[Items from a dataset]
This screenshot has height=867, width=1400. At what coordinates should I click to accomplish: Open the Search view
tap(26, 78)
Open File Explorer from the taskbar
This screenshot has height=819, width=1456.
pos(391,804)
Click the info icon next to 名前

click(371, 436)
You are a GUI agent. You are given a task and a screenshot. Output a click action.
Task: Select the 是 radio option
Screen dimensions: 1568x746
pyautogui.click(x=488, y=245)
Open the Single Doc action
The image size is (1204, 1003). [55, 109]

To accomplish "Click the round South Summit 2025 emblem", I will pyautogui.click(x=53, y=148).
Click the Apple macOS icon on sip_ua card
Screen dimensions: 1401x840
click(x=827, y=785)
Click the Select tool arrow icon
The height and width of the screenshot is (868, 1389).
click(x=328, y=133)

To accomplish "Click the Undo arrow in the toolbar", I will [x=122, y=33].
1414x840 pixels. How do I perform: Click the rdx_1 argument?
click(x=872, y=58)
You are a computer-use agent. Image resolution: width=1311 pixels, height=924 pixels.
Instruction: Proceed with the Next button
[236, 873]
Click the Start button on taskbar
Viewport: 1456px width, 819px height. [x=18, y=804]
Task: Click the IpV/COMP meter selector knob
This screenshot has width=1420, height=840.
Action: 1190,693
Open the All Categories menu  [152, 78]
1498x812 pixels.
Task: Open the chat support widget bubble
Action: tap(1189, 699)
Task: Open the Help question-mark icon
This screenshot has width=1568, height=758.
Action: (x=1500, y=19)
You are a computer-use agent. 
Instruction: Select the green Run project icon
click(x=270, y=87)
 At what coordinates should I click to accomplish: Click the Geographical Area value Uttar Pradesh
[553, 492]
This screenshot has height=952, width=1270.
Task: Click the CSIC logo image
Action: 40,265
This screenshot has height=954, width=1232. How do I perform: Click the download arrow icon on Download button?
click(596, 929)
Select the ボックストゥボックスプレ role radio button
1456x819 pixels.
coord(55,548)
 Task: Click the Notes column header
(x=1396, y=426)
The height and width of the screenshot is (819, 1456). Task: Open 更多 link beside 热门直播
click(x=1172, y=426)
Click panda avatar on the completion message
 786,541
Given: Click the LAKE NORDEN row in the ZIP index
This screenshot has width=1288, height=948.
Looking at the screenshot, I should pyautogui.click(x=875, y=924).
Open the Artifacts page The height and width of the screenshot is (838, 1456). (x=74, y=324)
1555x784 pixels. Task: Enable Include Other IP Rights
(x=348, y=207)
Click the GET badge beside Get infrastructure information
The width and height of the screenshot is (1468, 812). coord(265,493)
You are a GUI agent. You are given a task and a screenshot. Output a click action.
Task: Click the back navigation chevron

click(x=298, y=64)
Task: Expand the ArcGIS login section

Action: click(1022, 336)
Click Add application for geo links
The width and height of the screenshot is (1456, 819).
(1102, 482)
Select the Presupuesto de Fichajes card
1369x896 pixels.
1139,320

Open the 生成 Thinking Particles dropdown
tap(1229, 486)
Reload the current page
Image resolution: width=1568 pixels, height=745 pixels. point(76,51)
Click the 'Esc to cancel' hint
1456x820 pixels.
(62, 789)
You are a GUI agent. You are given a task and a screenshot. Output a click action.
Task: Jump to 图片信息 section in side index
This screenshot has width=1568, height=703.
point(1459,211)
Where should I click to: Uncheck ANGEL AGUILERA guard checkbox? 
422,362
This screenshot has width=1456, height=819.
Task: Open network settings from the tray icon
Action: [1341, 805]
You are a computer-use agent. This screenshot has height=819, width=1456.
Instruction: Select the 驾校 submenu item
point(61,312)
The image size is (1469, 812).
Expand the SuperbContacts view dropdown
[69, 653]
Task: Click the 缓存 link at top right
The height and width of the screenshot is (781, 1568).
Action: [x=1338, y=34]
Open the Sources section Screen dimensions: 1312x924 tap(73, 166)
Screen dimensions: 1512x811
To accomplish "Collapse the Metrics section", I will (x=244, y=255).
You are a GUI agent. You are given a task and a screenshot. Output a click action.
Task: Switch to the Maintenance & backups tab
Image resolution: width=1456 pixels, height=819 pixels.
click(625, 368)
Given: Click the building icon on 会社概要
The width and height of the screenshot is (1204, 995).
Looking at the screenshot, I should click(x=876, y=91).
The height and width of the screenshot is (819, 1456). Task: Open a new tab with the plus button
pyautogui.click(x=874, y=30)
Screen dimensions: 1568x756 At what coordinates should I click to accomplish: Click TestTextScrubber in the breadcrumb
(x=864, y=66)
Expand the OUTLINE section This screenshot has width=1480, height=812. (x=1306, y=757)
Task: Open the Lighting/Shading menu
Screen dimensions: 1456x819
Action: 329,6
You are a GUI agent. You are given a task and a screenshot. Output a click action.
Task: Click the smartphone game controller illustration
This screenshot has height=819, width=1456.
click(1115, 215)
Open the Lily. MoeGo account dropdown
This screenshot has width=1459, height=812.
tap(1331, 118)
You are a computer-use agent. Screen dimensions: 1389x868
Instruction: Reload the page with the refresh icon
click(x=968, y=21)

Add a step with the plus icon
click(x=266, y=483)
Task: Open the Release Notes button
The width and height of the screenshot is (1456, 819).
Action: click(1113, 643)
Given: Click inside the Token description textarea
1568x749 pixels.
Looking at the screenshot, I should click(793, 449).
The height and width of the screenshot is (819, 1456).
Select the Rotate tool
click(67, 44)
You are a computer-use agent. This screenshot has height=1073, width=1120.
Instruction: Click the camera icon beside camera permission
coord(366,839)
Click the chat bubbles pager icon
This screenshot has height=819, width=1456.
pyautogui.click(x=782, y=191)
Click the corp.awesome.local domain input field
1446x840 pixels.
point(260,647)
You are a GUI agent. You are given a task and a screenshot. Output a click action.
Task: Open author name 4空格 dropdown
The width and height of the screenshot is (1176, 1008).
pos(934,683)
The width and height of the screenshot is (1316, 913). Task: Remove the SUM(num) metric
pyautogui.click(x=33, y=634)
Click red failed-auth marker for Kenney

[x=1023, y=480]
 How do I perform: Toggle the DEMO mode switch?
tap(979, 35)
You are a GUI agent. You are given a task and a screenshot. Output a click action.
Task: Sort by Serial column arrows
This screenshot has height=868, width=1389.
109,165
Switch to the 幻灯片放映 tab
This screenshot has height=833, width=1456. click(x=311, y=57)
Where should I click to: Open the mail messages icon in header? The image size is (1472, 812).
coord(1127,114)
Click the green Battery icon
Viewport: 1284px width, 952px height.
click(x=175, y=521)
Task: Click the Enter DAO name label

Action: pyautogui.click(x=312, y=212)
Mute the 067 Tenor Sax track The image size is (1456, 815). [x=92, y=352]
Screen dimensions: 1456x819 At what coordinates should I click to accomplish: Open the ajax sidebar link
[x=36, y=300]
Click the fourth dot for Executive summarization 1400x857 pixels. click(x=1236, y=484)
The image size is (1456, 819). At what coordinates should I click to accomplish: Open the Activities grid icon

§ PROBLEM TO SOLVE
From the first line to the last, repeat the records exactly.

§ RESPONSE TO THE EXERCISE
This screenshot has height=867, width=1400. At what coordinates should I click to accomplish: Open the Search view
tap(26, 78)
Open File Explorer from the taskbar
This screenshot has height=819, width=1456.
pos(391,804)
Click the info icon next to 名前

click(371, 436)
You are a GUI agent. You are given a task and a screenshot. Output a click action.
Task: Select the 是 radio option
Screen dimensions: 1568x746
pyautogui.click(x=488, y=245)
Open the Single Doc action
The image size is (1204, 1003). [55, 109]

To accomplish "Click the round South Summit 2025 emblem", I will pyautogui.click(x=53, y=148).
Click the Apple macOS icon on sip_ua card
Screen dimensions: 1401x840
click(x=827, y=785)
Click the Select tool arrow icon
The height and width of the screenshot is (868, 1389).
click(x=328, y=133)

To accomplish "Click the Undo arrow in the toolbar", I will [x=122, y=33].
1414x840 pixels. How do I perform: Click the rdx_1 argument?
click(x=872, y=58)
You are a computer-use agent. Image resolution: width=1311 pixels, height=924 pixels.
Instruction: Proceed with the Next button
[236, 873]
Click the Start button on taskbar
Viewport: 1456px width, 819px height. [x=18, y=804]
Task: Click the IpV/COMP meter selector knob
This screenshot has width=1420, height=840.
Action: 1190,693
Open the All Categories menu  [152, 78]
1498x812 pixels.
Task: Open the chat support widget bubble
Action: tap(1189, 699)
Task: Open the Help question-mark icon
This screenshot has width=1568, height=758.
Action: (x=1500, y=19)
You are a computer-use agent. 
Instruction: Select the green Run project icon
click(x=270, y=87)
 At what coordinates should I click to accomplish: Click the Geographical Area value Uttar Pradesh
[553, 492]
This screenshot has height=952, width=1270.
Task: Click the CSIC logo image
Action: 40,265
This screenshot has height=954, width=1232. How do I perform: Click the download arrow icon on Download button?
click(596, 929)
Select the ボックストゥボックスプレ role radio button
1456x819 pixels.
coord(55,548)
 Task: Click the Notes column header
(x=1396, y=426)
The height and width of the screenshot is (819, 1456). Task: Open 更多 link beside 热门直播
click(x=1172, y=426)
Click panda avatar on the completion message
 786,541
Given: Click the LAKE NORDEN row in the ZIP index
This screenshot has width=1288, height=948.
Looking at the screenshot, I should pyautogui.click(x=875, y=924).
Open the Artifacts page The height and width of the screenshot is (838, 1456). (x=74, y=324)
1555x784 pixels. Task: Enable Include Other IP Rights
(x=348, y=207)
Click the GET badge beside Get infrastructure information
The width and height of the screenshot is (1468, 812). coord(265,493)
You are a GUI agent. You are given a task and a screenshot. Output a click action.
Task: Click the back navigation chevron

click(x=298, y=64)
Task: Expand the ArcGIS login section

Action: click(1022, 336)
Click Add application for geo links
The width and height of the screenshot is (1456, 819).
(1102, 482)
Select the Presupuesto de Fichajes card
1369x896 pixels.
1139,320

Open the 生成 Thinking Particles dropdown
tap(1229, 486)
Reload the current page
Image resolution: width=1568 pixels, height=745 pixels. point(76,51)
Click the 'Esc to cancel' hint
1456x820 pixels.
(62, 789)
You are a GUI agent. You are given a task and a screenshot. Output a click action.
Task: Jump to 图片信息 section in side index
This screenshot has width=1568, height=703.
point(1459,211)
Where should I click to: Uncheck ANGEL AGUILERA guard checkbox? 
422,362
This screenshot has width=1456, height=819.
Task: Open network settings from the tray icon
Action: [1341, 805]
You are a computer-use agent. This screenshot has height=819, width=1456.
Instruction: Select the 驾校 submenu item
point(61,312)
The image size is (1469, 812).
Expand the SuperbContacts view dropdown
[69, 653]
Task: Click the 缓存 link at top right
The height and width of the screenshot is (781, 1568).
Action: [x=1338, y=34]
Open the Sources section Screen dimensions: 1312x924 tap(73, 166)
Screen dimensions: 1512x811
To accomplish "Collapse the Metrics section", I will (x=244, y=255).
You are a GUI agent. You are given a task and a screenshot. Output a click action.
Task: Switch to the Maintenance & backups tab
Image resolution: width=1456 pixels, height=819 pixels.
click(625, 368)
Given: Click the building icon on 会社概要
The width and height of the screenshot is (1204, 995).
Looking at the screenshot, I should click(x=876, y=91).
The height and width of the screenshot is (819, 1456). Task: Open a new tab with the plus button
pyautogui.click(x=874, y=30)
Screen dimensions: 1568x756 At what coordinates should I click to accomplish: Click TestTextScrubber in the breadcrumb
(x=864, y=66)
Expand the OUTLINE section This screenshot has width=1480, height=812. (x=1306, y=757)
Task: Open the Lighting/Shading menu
Screen dimensions: 1456x819
Action: 329,6
You are a GUI agent. You are given a task and a screenshot. Output a click action.
Task: Click the smartphone game controller illustration
This screenshot has height=819, width=1456.
click(1115, 215)
Open the Lily. MoeGo account dropdown
This screenshot has width=1459, height=812.
tap(1331, 118)
You are a computer-use agent. Screen dimensions: 1389x868
Instruction: Reload the page with the refresh icon
click(x=968, y=21)

Add a step with the plus icon
click(x=266, y=483)
Task: Open the Release Notes button
The width and height of the screenshot is (1456, 819).
Action: click(1113, 643)
Given: Click inside the Token description textarea
1568x749 pixels.
Looking at the screenshot, I should click(793, 449).
The height and width of the screenshot is (819, 1456).
Select the Rotate tool
click(67, 44)
You are a computer-use agent. This screenshot has height=1073, width=1120.
Instruction: Click the camera icon beside camera permission
coord(366,839)
Click the chat bubbles pager icon
This screenshot has height=819, width=1456.
pyautogui.click(x=782, y=191)
Click the corp.awesome.local domain input field
1446x840 pixels.
point(260,647)
You are a GUI agent. You are given a task and a screenshot. Output a click action.
Task: Open author name 4空格 dropdown
The width and height of the screenshot is (1176, 1008).
pos(934,683)
The width and height of the screenshot is (1316, 913). Task: Remove the SUM(num) metric
pyautogui.click(x=33, y=634)
Click red failed-auth marker for Kenney

[x=1023, y=480]
 How do I perform: Toggle the DEMO mode switch?
tap(979, 35)
You are a GUI agent. You are given a task and a screenshot. Output a click action.
Task: Sort by Serial column arrows
This screenshot has height=868, width=1389.
109,165
Switch to the 幻灯片放映 tab
This screenshot has height=833, width=1456. click(x=311, y=57)
Where should I click to: Open the mail messages icon in header? The image size is (1472, 812).
coord(1127,114)
Click the green Battery icon
Viewport: 1284px width, 952px height.
click(x=175, y=521)
Task: Click the Enter DAO name label

Action: pyautogui.click(x=312, y=212)
Mute the 067 Tenor Sax track The image size is (1456, 815). [x=92, y=352]
Screen dimensions: 1456x819 At what coordinates should I click to accomplish: Open the ajax sidebar link
[x=36, y=300]
Click the fourth dot for Executive summarization 1400x857 pixels. click(x=1236, y=484)
The image size is (1456, 819). At what coordinates should I click to accomplish: Open the Activities grid icon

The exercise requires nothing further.